> **WHAT IS NEEDED**:
Revise the records below, replacing "Open the" with "Expand the" throughout and leaving everything else unchanged.

> **INFORMATION GIVEN**:
(begin)

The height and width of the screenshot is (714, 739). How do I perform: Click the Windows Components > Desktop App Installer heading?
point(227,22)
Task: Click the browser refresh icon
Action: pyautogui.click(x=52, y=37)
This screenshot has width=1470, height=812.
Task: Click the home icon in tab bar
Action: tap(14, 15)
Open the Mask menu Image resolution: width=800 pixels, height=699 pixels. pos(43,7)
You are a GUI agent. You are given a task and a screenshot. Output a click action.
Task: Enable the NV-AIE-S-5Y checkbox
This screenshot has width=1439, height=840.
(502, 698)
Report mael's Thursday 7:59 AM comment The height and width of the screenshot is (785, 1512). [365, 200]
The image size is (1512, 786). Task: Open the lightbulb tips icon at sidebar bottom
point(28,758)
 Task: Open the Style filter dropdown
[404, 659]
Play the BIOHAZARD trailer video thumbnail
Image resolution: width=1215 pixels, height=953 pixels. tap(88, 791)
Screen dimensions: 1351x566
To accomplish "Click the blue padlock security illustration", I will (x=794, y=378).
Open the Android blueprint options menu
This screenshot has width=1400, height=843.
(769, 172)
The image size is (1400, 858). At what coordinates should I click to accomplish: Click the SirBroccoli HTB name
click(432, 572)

(end)

> **EXERCISE SOLUTION**:
The height and width of the screenshot is (714, 739). How do I perform: Click the Windows Components > Desktop App Installer heading?
point(227,22)
Task: Click the browser refresh icon
Action: pyautogui.click(x=52, y=37)
This screenshot has width=1470, height=812.
Task: Click the home icon in tab bar
Action: tap(14, 15)
Expand the Mask menu Image resolution: width=800 pixels, height=699 pixels. pos(43,7)
You are a GUI agent. You are given a task and a screenshot. Output a click action.
Task: Enable the NV-AIE-S-5Y checkbox
This screenshot has width=1439, height=840.
(502, 698)
Report mael's Thursday 7:59 AM comment The height and width of the screenshot is (785, 1512). [365, 200]
The image size is (1512, 786). Task: Expand the lightbulb tips icon at sidebar bottom
point(28,758)
 Task: Expand the Style filter dropdown
[404, 659]
Play the BIOHAZARD trailer video thumbnail
Image resolution: width=1215 pixels, height=953 pixels. tap(88, 791)
Screen dimensions: 1351x566
To accomplish "Click the blue padlock security illustration", I will (x=794, y=378).
Expand the Android blueprint options menu
This screenshot has width=1400, height=843.
(769, 172)
The image size is (1400, 858). At what coordinates should I click to accomplish: Click the SirBroccoli HTB name
click(432, 572)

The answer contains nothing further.